Your output should be the lines from the one with "This screenshot has width=663, height=181." through the last line of the records below, exactly as written, minus the pictures.

**Dataset entries**:
....

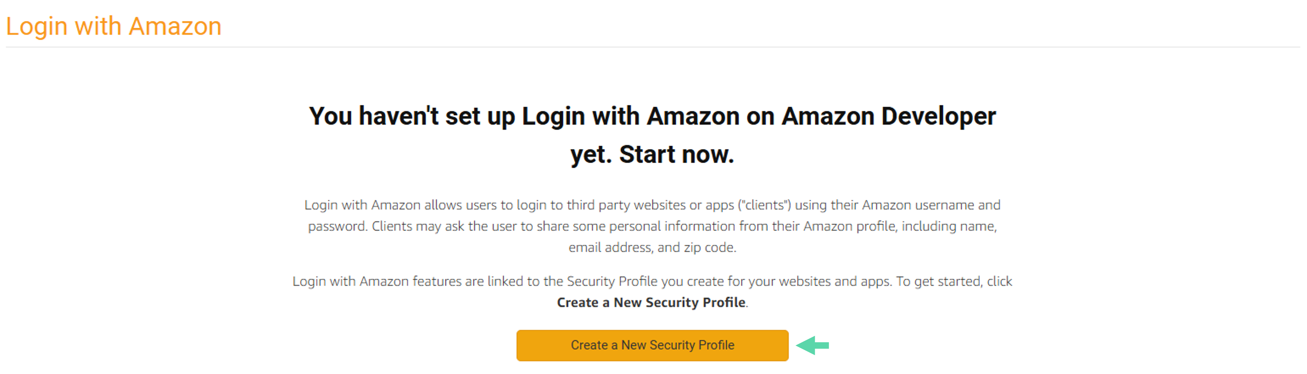Click "You haven't set up" in the heading
The height and width of the screenshot is (374, 1307).
point(412,116)

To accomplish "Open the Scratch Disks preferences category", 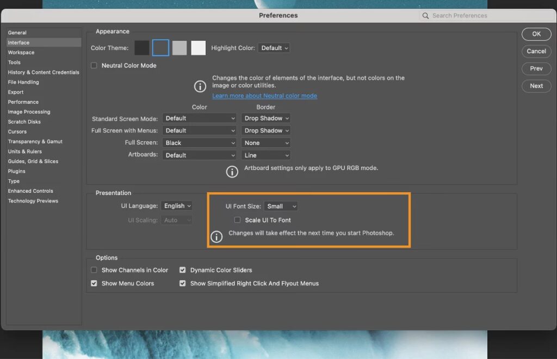I will coord(24,122).
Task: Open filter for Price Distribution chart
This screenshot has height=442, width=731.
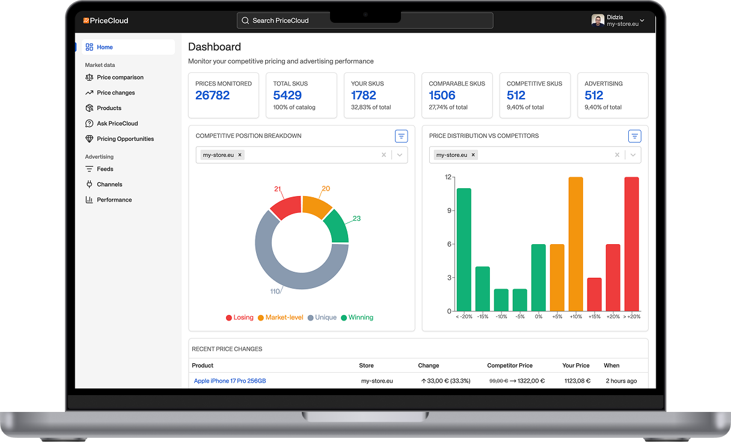Action: point(634,136)
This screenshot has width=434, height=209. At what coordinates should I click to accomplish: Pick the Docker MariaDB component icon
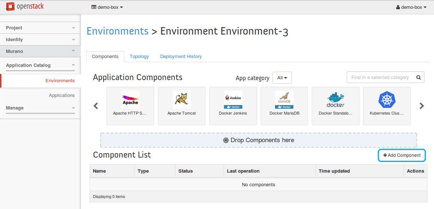[x=284, y=100]
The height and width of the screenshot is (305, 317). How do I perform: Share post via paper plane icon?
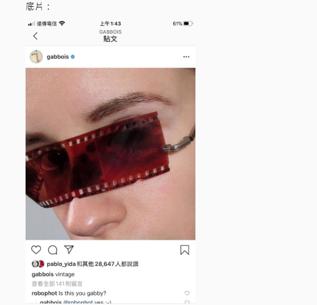coord(69,249)
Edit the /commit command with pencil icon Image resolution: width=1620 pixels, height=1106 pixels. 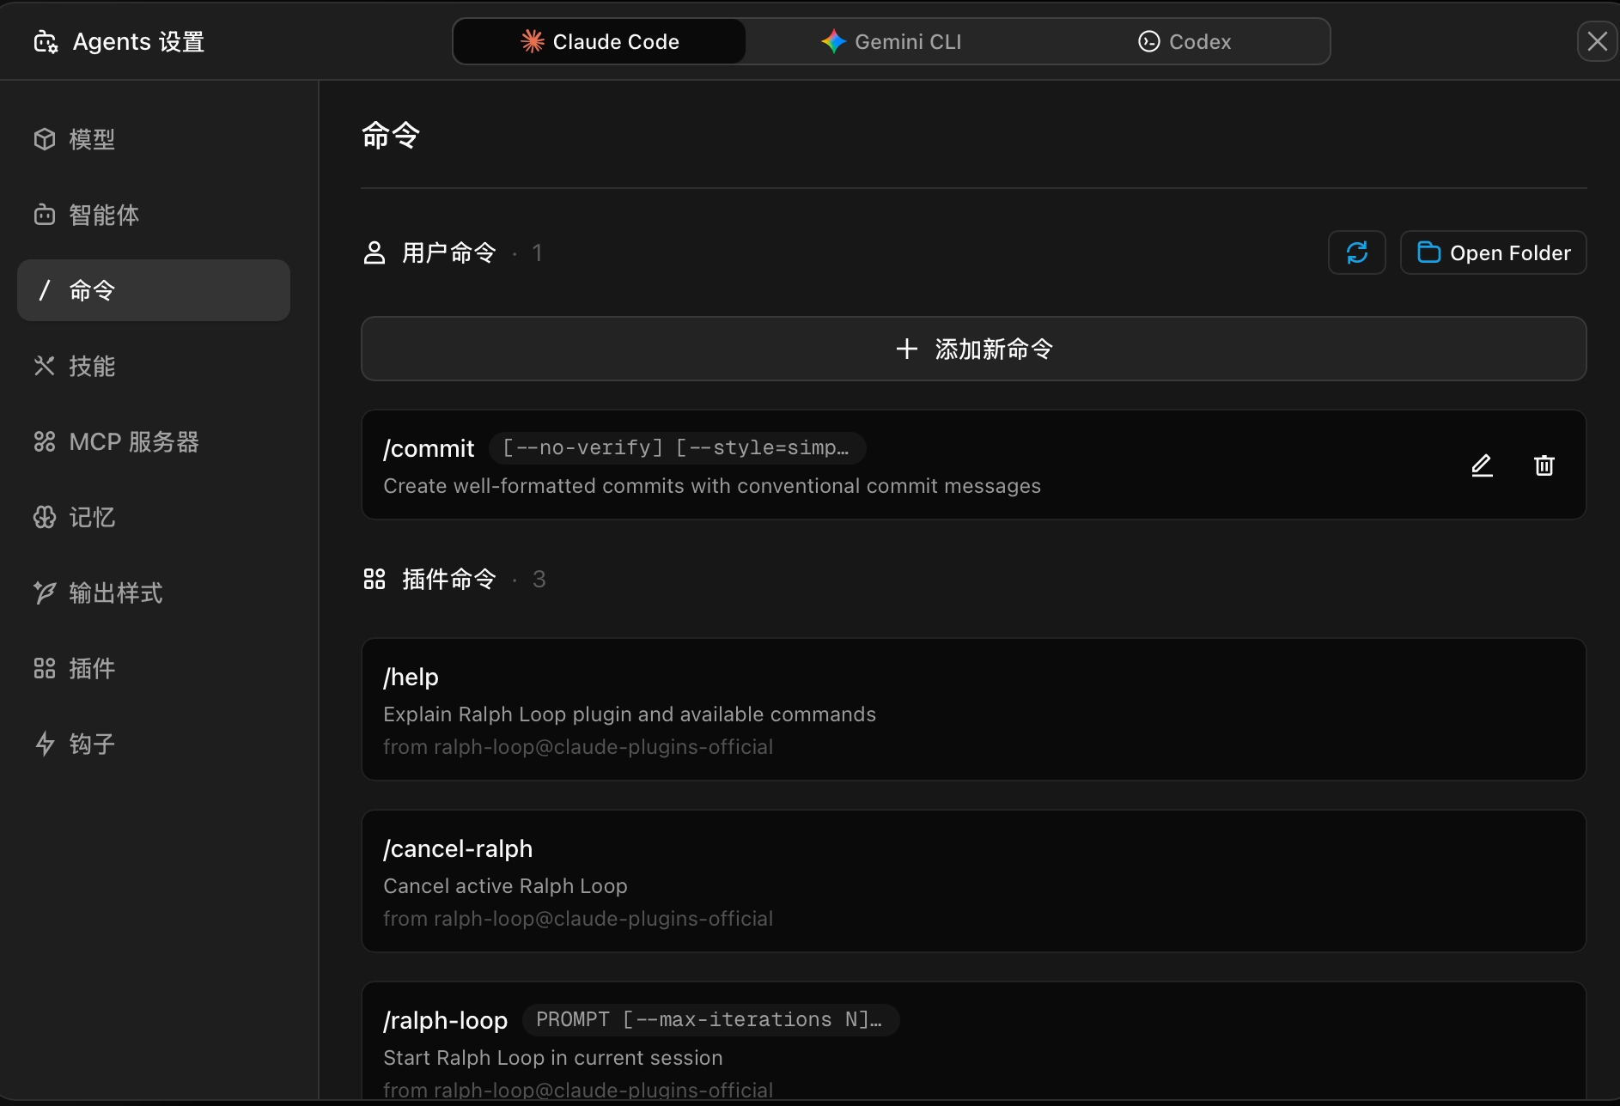pos(1482,465)
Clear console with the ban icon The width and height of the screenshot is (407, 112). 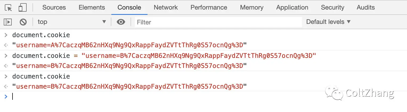pos(23,22)
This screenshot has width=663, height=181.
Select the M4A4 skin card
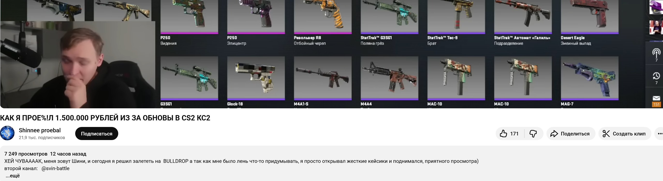point(389,81)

....

**Output of the exercise**:
This screenshot has width=663, height=181.
Select the M4A4 skin card
point(389,81)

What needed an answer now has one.